The Third Time: I was working for a large educational institution in Phoenix. I regularly worked 50-hours a week for this role, but also picked up teaching classes at the largest Community College district in the United States on top of that. It was late on a Thursday afternoon and I had missed taking my lunch. This was common because those with ADHD often become hyper focused on tasks and forget to eat. It was 30-minutes until the end of the day and I decided that I would just take my lunch at my desk and organize some papers for my night class. My manager rounded the corner and asked me what I was doing. I stated that I was taking a break and organizing my papers for my class later. The next day by 10am, I was told while the Dean was out on vacation, that the decision had been made to sever employment because I had elected to spend the end of my work day, working on stuff for a different employer. It didn’t matter that I was on a break, this was not acceptable behavior. It also didn’t matter that I had not taken a lunch or had already worked 40-hours by Thursday.

When I think back on it, I can’t help but to wonder, if I have taken my lunch at the appropriate time and organized my papers then… I was told “it would have not likely been a problem, it was the perception that I was preparing for my next job and didn’t care about the job I was at.”

The Most Recent Time: I was promoted to senior educational leadership, the 3rd position down from the top role at the educational organization. One of the team leads that I managed stepped down and another female faculty member of mine was hard pressed for this new position and a promotion. She was a good professor, but as a person she was unreliable, combative, and loved to stretch the truth about situations. Ultimately, I felt as though I couldn’t trust her in a leadership role because of these characteristics and she decided to go to HR and make up fallacies that I promised her a promotion. I told her I would discuss her interests and speak positively about her qualifications, which I did. This female faculty member then had a private conversation with the Campus Director and claimed that I said that the campus director said, “where did Susan get these faculty from? The garbage can?” This was enough for the Campus Director to go to HR as well. Why did the Campus Director do that? Because then she was able to tell HR she never said that to me.

Well, unfortunately the story about the Campus Director was true, she did say it and she knew that it would be her word versus my word. So, she made sure that this truth wouldn’t come out, she lied to HR to save herself and made me out to be the liar and poor leader. At this point, my justice sensitivity took over. I refused to sign their severance package. I had been terminated enough to know that if you sign a severance, you lose your rights to speak up and it’s perceived as an admission of guilt. The irony? When I refused to sign, this organization changed their story about my termination and told the state unemployment official that I was laid-off.

At this point in my life, I have to say I feel that I have improved my ability to be resilient even when faced with adversities. I share all of this, not to make others feel sorry for me but for the neurodiverse population to know that regardless of the situation — you can be resilient. And regardless of what is done to you, is not a reflection of you and all that you are or all that you aspire to be.

> **The data**
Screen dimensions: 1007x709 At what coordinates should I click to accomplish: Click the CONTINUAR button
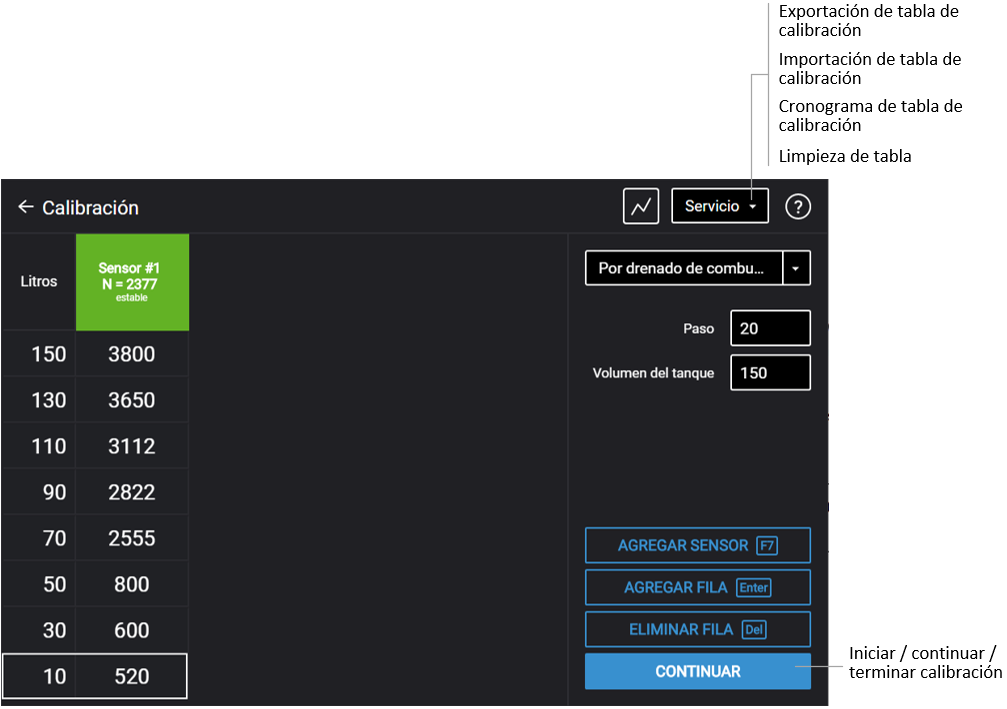coord(697,672)
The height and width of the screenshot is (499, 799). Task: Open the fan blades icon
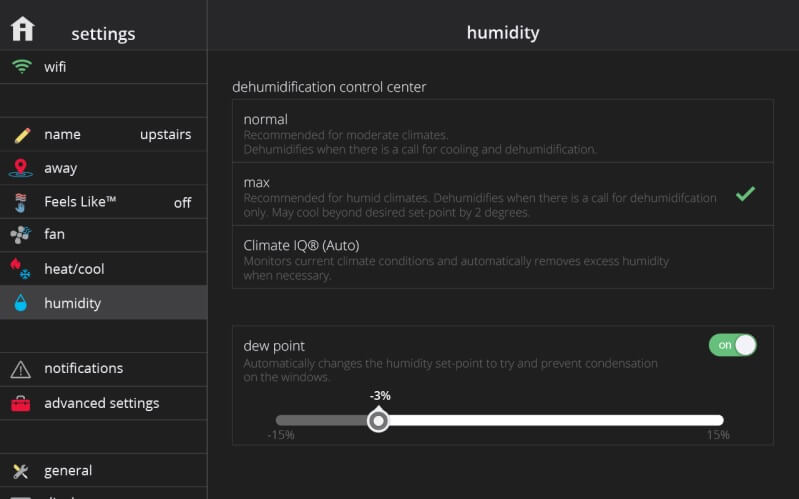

> **Problems and tasks**
- 1) Answer these questions about the account of the writer's terminations:
(a) In the third time, by what hour the next day was the writer told of the decision to sever employment?
(b) In the most recent time, what position was the writer promoted to?
(c) After the writer refused to sign the severance package, what did the organization tell the state unemployment official?
- 2) Extract the passage of the account of the writer's terminations from "Well, unfortunately the" up to and including "I was laid-off.", copying it word for word.
The material has no connection to the text.

> **Answers**
- 1)
(a) By 10am.
(b) Senior educational leadership, the 3rd position down from the top role at the educational organization.
(c) That the writer was laid-off.

- 2)
Well, unfortunately the story about the Campus Director was true, she did say it and she knew that it would be her word versus my word. So, she made sure that this truth wouldn’t come out, she lied to HR to save herself and made me out to be the liar and poor leader. At this point, my justice sensitivity took over. I refused to sign their severance package. I had been terminated enough to know that if you sign a severance, you lose your rights to speak up and it’s perceived as an admission of guilt. The irony? When I refused to sign, this organization changed their story about my termination and told the state unemployment official that I was laid-off.